En 2015, l’immigration a été citée comme le problème le plus important par 44% des électeurs, alors qu’ils n’étaient que 20% à penser ainsi en 2011 (et 9% en 1995). Autre exemple qui montre la variabilité de ces thèmes au cours des ans: en 1995, la préoccupation majeure était le marché du travail (25% des électeurs) alors qu’en 2015, ce même thème n’a été estimé prépondérant que par 3% des électeurs. On retrouve dans la question des compétences attribuées aux partis quelques évidences: le PLR a réussi à s’imposer comme maîtrisant les problèmes économiques (49% des électeurs estiment que c’est lui le plus capable – 18% attribuent ce mérite à l’UDC et 7% au Parti socialiste), l’UDC les questions de migration-asile-réfugiés (55%, contre 16% au Parti socialiste et 11% au PLR).

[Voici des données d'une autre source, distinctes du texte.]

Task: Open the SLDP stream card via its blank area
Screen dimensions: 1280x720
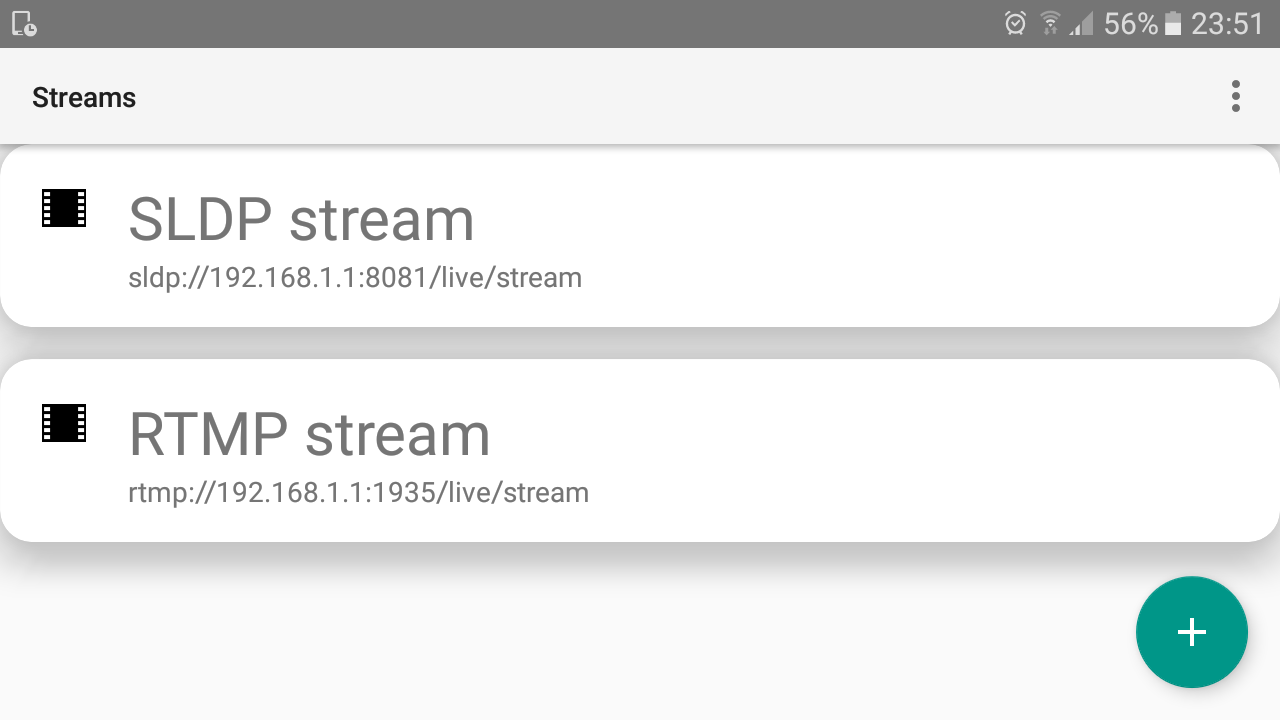Action: pyautogui.click(x=900, y=236)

L’actualité pèse dans l’élection
Pour l’emporter, il faut donc réussir à imposer son thème. De ce point de vue, le Parti démocrate-chrétien (PDC) et le PBD sont à la peine: «Tout le monde identifie le Parti socialiste comme la formation qui se préoccupe des questions sociales et le Parti libéral-radical (PLR) de l’économie, mais le PDC, au fond, c’est quoi son thème?, s’interroge le scientifique. La famille? Mais quelle famille? Il reste au parti son électorat traditionnel, catholique, mais il a du mal à exister vraiment ailleurs qu’en Valais ou à Fribourg.» Un thème donc – mais aussi un peu de chance. L’actualité peut venir bouleverser la stratégie la mieux huilée. «On l’a vu par exemple en 2011, lorsque, à la suite de l’incident nucléaire de Fukushima, les Verts ont fait un bond aux élections fédérales», se souvient Georg Lutz. Quatre ans plus tard, la crise migratoire a servi le programme de l’UDC et les écologistes ont perdu du terrain. Mais si le réchauffement climatique et les grèves estudiantines sont toujours aussi présents cet automne, on pourrait bien les voir revenir en force.

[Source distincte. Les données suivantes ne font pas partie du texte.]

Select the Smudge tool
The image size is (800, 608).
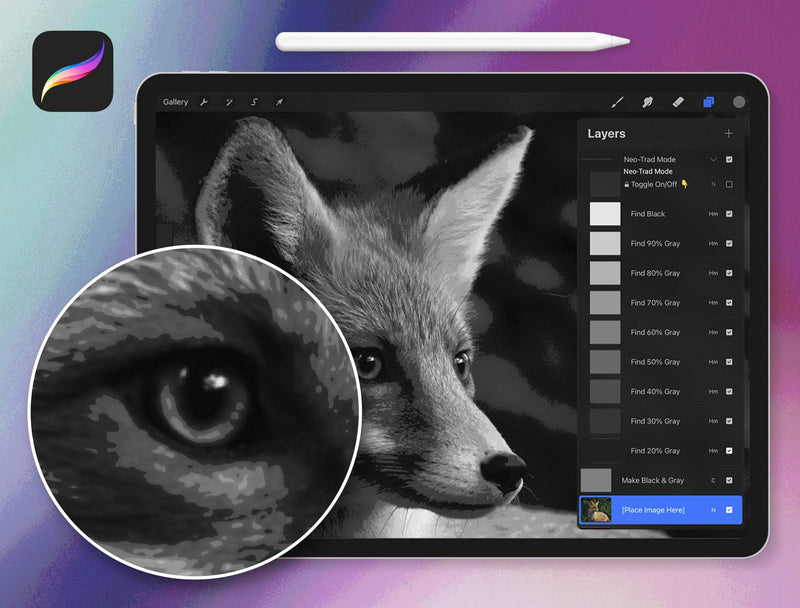click(x=647, y=102)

«On observe d’ailleurs que des partis qui sont moins profilés sur ce thème, le Parti socialiste par exemple, essaient d’occuper le terrain pour convaincre que là aussi ils sont compétents, analyse le politologue. Roger Nordmann a ainsi sorti ce printemps un livre sur l’énergie solaire.» Des formations politiques a priori encore plus éloignées de ce domaine, comme le PLR, ont fini, après consultation de leur base, par intégrer certaines préoccupations environnementales à leur programme. Sauf émergence d’une crise politique ou sociale de dernière minute, on peut donc a priori miser sur une sensibilité plus verte pour cette législature.
Où sont les femmes
Pour la législation 2015-2019, les femmes constituaient environ 32% du Conseil national et 13% du Conseil des États. On est loin de la parité, alors pourtant que les femmes sont actives en politique au niveau fédéral depuis 1971, avec les premières douze représentantes du peuple. Comment comprendre une si lente progression en près de 50 ans? «Dans une élection aux Chambres, il y a une forte prime au sortant: la personne qui se représente a de très bonnes chances d’être reconduite, grâce à sa notoriété, aux montants plus importants pour faire campagne, alors qu’au contraire y entrer est très difficile – cela explique la lenteur du renouvellement des élus», souligne Georg Lutz. Le chercheur de l’UNIL note qu’il n’y a pas de différence aujourd’hui parmi les nouveaux arrivés: selon les analyses réalisées après les élections de 2015, être une femme n’est plus un handicap et il n’y a pas de «malus»: les électeurs ne font pas de discrimination via leurs bulletins. Les femmes votent légèrement plus pour les candidates que les hommes, mais sans écart significatif.
Autre paramètre qui explique cette présence encore faible? Les candidatures féminines sur certaines listes sont de l’ordre de l’anecdotique. La gauche (Verts, Parti socialiste) offre la parité, alors que dans le camp bourgeois, «c’est plus difficile, selon Georg Lutz. Il y a quelques figures fortes, régulièrement élues, mais globalement encore peu de candidates, notamment à l’UDC.»